Heard called her doctor and was told her symptoms weren’t related to lupus. The doctors ran blood tests and admitted her into the emergency room. Doctors originally diagnosed Heard with pancreatitis and said her symptoms were not caused by lupus. Heard said she was really dizzy and couldn’t sit up or eat.
“I needed help with everything,” she said. “My blood pressure was really low and and my pulse was high. While I was laying on the hospital bed, I had a really sharp pain in my stomach. I started screaming. It hurt so bad, I seriously thought I was about to die. My friend came to the doctor with me. The doctor told her privately that I almost waited too late to come in.”
Apart from how it affects patients physically, lupus affects victims financially.
Medical costs can be a major burden for chronically ill student. Heard said sickness and pain from her disease comes and goes, but it pulls a substantial amount of money with it each time.
“School and medical bills add up,” Heard said. “We just haven’t paid them. I mean, I have to visit the doctor every three months, so I’m probably over $20,000 in debt, just from medical costs, that doesn’t include school.”
According to Financial Aid Director Laura Brown, the Office of Financial Aid is not aware of any institutional or private scholarships offered specifically to students with medical conditions.
“There is an Ole Miss fund for one-time emergencies that can sometimes be tapped,” Brown said, “But this is restricted to small, one-time micro-grants, and would not normally be available to students with ongoing, chronic medical conditions.”

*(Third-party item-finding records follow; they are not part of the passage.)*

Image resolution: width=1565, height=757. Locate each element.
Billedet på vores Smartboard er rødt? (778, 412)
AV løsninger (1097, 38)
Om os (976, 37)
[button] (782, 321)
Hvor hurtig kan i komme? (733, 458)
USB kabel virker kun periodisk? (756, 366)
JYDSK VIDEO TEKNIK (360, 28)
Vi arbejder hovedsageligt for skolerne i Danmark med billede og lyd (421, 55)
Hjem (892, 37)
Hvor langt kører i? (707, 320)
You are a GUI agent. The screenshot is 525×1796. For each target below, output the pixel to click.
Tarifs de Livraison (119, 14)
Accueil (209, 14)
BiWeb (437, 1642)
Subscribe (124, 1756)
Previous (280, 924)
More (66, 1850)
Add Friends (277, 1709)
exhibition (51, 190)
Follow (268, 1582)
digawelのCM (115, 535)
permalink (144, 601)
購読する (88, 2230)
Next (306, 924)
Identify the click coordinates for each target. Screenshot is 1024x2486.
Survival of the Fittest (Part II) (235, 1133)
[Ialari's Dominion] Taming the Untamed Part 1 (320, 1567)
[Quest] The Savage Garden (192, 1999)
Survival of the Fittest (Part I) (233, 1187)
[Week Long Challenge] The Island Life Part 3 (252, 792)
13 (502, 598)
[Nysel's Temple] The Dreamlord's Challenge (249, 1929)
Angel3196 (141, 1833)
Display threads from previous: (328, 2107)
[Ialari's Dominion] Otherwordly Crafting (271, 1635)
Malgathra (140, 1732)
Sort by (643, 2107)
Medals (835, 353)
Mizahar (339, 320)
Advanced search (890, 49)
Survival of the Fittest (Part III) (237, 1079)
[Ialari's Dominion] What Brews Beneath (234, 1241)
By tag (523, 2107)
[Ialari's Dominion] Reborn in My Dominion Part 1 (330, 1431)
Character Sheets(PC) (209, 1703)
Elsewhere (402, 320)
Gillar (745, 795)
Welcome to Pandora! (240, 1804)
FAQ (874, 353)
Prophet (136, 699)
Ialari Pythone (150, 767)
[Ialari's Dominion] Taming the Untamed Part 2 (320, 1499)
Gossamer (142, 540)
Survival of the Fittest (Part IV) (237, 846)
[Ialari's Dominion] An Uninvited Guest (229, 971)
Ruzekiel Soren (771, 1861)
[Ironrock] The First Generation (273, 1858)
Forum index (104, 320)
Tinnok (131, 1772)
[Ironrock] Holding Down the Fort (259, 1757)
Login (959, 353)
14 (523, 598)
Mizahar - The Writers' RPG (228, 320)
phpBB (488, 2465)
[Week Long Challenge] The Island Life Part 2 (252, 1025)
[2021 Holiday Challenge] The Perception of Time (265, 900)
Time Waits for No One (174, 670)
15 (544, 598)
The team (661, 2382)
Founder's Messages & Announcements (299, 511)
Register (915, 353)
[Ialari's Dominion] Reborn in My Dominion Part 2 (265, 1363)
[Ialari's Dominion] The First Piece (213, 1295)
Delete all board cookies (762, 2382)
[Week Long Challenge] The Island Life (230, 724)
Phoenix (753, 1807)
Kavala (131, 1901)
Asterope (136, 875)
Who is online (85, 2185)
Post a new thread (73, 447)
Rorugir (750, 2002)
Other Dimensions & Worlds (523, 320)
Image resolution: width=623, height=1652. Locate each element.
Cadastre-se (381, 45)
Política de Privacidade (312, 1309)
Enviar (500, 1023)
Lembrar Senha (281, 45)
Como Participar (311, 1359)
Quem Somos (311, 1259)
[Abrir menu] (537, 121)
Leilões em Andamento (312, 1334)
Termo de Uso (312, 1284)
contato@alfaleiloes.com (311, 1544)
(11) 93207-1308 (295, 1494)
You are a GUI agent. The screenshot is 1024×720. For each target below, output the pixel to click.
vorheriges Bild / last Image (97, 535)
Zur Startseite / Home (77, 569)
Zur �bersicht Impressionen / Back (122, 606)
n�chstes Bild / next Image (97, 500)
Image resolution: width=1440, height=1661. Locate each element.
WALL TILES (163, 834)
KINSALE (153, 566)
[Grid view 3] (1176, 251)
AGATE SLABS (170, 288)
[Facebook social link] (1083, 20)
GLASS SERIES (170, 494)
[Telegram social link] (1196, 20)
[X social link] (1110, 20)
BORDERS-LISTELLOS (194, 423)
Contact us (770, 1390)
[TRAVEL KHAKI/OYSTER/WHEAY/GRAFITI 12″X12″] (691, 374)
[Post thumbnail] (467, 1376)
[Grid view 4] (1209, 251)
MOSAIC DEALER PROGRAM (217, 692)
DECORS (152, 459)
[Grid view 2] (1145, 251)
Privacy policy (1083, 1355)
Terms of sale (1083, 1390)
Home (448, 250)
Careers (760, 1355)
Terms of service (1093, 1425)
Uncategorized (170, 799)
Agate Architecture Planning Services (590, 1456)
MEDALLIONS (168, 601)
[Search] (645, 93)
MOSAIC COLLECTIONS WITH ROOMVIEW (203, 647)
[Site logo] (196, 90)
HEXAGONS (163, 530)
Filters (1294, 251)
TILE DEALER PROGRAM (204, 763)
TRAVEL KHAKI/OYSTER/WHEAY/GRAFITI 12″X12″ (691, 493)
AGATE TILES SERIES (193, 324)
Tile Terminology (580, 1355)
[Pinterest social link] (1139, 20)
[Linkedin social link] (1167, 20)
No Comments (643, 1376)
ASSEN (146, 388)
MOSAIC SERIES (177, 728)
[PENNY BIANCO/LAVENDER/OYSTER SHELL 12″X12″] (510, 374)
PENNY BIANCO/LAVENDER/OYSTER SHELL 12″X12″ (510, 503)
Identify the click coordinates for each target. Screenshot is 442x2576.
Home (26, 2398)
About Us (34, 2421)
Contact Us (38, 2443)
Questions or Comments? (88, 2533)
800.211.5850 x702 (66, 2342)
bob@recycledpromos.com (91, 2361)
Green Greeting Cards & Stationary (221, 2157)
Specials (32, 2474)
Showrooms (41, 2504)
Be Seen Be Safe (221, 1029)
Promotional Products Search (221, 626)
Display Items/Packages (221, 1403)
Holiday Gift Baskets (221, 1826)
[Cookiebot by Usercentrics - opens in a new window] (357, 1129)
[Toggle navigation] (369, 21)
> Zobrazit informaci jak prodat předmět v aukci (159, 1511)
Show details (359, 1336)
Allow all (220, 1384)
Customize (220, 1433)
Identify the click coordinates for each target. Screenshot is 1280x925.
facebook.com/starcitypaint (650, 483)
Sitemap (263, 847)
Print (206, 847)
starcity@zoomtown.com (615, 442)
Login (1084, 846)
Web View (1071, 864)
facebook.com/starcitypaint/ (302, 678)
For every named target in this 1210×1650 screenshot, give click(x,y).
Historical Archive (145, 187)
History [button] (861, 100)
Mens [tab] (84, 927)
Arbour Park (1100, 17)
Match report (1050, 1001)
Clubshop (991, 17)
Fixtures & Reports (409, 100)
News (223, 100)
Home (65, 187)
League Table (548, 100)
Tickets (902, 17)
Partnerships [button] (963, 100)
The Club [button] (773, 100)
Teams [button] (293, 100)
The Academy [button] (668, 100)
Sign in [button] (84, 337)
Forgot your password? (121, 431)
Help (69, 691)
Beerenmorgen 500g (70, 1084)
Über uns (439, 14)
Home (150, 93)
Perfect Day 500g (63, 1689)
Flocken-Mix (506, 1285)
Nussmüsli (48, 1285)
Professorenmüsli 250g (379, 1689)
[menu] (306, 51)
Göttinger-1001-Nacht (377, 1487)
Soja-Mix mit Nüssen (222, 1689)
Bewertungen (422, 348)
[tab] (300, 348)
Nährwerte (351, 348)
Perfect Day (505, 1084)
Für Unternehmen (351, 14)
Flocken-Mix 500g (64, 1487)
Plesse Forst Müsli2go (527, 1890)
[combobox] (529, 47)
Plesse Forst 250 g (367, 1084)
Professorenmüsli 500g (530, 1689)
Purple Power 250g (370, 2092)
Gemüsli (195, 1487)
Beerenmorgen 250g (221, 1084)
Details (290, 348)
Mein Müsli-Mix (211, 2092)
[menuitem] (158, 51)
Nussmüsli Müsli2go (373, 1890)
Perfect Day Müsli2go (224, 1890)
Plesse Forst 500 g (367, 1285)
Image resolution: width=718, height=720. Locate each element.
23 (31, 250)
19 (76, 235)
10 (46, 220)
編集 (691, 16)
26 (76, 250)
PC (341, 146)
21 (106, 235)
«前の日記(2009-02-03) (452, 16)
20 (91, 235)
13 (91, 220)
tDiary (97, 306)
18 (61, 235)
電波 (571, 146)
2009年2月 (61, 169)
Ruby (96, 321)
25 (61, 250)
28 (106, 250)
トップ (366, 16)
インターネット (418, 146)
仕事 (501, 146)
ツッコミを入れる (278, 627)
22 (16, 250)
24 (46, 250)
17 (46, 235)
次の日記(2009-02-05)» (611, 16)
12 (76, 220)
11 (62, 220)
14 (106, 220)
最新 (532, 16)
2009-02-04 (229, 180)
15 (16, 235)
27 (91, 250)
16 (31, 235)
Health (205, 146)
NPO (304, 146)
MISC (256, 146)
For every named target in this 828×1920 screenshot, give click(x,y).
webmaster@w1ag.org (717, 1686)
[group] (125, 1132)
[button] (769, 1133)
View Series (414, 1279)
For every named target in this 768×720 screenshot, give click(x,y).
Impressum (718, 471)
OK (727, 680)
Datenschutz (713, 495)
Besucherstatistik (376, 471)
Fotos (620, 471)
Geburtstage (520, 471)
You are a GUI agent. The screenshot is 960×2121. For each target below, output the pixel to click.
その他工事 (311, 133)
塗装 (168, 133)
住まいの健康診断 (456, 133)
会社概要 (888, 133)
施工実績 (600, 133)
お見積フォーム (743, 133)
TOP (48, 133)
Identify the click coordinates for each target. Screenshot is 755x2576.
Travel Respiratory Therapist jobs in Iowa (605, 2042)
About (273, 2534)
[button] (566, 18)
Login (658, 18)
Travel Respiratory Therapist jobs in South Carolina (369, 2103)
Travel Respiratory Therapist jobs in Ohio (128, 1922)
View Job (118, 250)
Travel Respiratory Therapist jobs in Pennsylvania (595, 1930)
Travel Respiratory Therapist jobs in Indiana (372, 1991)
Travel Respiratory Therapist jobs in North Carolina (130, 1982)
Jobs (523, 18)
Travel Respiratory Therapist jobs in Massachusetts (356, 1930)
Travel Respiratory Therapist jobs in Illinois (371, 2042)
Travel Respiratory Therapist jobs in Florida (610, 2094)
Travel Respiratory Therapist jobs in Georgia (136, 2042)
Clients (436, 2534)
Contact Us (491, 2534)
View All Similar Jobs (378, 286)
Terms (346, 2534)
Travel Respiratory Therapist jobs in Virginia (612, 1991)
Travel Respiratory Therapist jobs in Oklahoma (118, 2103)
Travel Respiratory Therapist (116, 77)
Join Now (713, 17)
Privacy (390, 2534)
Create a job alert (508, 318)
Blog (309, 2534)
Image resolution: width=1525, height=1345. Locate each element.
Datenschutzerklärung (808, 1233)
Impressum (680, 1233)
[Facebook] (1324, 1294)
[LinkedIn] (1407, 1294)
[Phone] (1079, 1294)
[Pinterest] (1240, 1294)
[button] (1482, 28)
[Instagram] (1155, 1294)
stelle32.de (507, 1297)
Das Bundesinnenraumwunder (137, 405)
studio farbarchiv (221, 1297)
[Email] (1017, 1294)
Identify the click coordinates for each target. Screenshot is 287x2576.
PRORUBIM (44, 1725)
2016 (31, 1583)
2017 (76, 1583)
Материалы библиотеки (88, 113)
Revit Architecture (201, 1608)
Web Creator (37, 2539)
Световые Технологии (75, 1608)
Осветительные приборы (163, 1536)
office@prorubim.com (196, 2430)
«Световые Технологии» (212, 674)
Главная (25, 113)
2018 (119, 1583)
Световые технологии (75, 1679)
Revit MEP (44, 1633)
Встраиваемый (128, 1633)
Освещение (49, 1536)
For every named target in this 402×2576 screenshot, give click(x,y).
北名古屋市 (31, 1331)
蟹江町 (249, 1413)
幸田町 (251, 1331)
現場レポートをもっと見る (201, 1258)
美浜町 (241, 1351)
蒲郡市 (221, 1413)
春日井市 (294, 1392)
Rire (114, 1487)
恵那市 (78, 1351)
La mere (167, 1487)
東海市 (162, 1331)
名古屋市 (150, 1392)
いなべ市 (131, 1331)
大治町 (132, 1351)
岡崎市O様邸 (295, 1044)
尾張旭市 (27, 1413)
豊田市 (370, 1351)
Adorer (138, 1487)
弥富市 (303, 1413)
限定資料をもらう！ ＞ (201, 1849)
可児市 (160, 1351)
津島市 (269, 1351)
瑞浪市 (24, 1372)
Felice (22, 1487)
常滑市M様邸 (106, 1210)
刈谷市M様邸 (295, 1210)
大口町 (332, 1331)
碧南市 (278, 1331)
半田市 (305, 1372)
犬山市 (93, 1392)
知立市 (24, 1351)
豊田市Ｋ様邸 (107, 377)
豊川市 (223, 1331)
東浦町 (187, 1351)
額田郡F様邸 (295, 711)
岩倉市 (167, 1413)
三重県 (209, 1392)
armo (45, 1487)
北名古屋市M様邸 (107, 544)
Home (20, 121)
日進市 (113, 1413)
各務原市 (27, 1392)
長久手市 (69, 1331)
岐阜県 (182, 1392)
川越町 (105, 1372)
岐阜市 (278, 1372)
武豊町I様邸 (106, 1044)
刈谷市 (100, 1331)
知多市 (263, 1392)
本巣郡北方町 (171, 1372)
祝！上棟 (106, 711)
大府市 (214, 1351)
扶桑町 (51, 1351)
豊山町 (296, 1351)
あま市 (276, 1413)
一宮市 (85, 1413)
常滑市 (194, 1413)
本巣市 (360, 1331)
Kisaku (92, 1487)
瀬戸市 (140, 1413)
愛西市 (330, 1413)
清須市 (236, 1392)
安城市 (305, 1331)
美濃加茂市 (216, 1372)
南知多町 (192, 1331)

Brown said students can disclose this information in a financial aid or scholarship appeal to express that they have struggled from extenuating circumstances. The student or family can also request re-evaluation of the student’s eligibility for need-based financial aid.
In an effort to raise awareness for lupus and help raise money for Heard, senior criminal justice major Tinecia Francis has partnered with Phi Alpha Delta Law Fraternity.
Francis’ campaign fund will end on Feb. 25 and all proceeds will go toward Heard and a lupus foundation of her choice.
“I wanted to do this to help her and her family who are already going through so much, but also to raise awareness of lupus, which affects African-American women more than any other group,” Francis said.
Francis said she met Heard her freshman year in an environmental writing class.
“Honestly, she is going through so much in her life but meeting her you wouldn’t even know it and that is what made me fall in love with who she is even more,” Francis said.
Heard said she is determined to finish school no matter what.
“I love school, and I have people looking up to me,” Heard said. “I have to finish for everyone who looks to me for inspiration. Also, I don’t like to see my mom down. So I just keep pushing. I can’t let people down.”